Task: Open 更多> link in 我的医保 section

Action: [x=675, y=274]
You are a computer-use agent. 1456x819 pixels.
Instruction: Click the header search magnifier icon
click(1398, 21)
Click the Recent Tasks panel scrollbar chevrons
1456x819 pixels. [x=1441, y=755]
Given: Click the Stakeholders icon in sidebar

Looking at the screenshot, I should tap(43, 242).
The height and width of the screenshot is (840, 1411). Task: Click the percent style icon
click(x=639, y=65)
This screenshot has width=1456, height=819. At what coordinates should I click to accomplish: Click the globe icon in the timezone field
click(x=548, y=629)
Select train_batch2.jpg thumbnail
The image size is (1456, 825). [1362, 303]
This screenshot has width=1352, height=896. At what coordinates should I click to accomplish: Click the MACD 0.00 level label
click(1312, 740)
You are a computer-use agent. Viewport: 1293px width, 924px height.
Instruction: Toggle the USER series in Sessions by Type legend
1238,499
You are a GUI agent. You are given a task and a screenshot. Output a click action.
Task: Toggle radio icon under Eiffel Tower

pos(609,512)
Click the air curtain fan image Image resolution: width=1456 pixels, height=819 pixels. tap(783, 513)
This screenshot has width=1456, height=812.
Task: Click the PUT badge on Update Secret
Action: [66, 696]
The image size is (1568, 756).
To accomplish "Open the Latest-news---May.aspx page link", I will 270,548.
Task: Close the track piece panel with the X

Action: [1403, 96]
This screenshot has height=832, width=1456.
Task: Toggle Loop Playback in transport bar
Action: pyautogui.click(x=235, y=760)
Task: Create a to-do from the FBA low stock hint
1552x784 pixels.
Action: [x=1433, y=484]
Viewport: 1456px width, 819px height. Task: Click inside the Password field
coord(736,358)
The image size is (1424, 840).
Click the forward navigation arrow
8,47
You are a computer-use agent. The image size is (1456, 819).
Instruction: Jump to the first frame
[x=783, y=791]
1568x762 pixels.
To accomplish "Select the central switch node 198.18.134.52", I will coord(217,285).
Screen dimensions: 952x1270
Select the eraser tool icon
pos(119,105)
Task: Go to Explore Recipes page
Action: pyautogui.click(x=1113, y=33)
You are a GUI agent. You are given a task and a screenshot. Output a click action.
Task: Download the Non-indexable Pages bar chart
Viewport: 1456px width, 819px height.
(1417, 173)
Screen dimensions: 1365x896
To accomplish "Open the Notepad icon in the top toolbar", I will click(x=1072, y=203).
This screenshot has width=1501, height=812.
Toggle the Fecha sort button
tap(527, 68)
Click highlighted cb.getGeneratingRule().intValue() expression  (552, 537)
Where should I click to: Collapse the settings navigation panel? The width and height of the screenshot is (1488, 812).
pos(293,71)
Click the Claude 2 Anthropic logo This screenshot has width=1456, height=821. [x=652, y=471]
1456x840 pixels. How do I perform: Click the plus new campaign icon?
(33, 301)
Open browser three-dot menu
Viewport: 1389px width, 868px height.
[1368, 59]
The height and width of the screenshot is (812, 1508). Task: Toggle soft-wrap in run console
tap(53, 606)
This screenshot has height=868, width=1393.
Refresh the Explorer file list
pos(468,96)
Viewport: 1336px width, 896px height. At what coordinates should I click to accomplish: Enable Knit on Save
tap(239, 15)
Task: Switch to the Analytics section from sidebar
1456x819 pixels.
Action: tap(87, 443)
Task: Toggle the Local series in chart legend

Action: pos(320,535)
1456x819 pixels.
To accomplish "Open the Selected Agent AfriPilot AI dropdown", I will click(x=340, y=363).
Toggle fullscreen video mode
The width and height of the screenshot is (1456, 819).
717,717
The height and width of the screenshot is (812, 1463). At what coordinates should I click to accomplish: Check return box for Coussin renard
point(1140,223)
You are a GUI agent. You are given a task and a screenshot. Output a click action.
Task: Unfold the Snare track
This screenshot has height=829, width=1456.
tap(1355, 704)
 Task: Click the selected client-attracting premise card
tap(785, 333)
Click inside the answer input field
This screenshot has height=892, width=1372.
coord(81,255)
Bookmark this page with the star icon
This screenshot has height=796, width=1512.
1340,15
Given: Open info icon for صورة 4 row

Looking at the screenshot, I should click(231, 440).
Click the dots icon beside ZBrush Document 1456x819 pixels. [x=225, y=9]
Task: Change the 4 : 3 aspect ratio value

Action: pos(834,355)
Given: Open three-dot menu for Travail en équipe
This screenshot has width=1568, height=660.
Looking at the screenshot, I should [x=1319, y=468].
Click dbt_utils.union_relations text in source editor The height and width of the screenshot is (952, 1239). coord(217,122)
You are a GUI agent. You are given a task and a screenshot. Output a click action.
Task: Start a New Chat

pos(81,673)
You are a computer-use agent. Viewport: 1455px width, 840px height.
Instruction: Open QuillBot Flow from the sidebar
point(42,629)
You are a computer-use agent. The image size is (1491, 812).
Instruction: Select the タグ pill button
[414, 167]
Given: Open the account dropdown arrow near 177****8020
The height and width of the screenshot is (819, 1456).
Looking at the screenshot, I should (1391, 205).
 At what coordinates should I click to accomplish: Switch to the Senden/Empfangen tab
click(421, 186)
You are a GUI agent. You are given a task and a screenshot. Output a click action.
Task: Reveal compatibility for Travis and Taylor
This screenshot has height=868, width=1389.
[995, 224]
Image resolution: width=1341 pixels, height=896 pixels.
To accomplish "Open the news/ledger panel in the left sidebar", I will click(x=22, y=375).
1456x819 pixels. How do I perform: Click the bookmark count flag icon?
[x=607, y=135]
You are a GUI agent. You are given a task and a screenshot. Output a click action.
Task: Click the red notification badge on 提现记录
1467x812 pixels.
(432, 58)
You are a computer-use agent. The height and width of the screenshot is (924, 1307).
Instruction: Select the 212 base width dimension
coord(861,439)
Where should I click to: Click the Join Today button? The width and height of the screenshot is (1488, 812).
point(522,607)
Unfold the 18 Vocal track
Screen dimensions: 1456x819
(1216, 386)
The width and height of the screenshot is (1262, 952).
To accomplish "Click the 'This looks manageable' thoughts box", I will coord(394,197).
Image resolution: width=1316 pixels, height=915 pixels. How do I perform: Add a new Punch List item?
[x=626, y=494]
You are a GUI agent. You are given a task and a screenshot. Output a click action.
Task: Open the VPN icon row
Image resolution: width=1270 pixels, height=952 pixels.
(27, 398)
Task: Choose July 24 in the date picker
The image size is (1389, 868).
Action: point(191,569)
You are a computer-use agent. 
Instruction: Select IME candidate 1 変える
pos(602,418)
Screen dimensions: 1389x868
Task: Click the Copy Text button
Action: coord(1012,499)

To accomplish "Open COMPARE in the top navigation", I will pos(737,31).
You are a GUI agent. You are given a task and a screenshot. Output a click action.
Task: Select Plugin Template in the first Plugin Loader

◆ Problem to work on
Working from the listing above, pick out every line that has "computer" and copy it.

◆ Exercise output
You are a computer-use agent. 1456x819 pixels.
You are a computer-use agent. Viewport: 1293px width, 924px height.
You are a computer-use agent. The image size is (1456, 819).
You are a computer-use agent. Viewport: 1455px width, 840px height.
You are a computer-use agent. The image size is (1491, 812).
You are a computer-use agent. The height and width of the screenshot is (924, 1307).
You are a computer-use agent. 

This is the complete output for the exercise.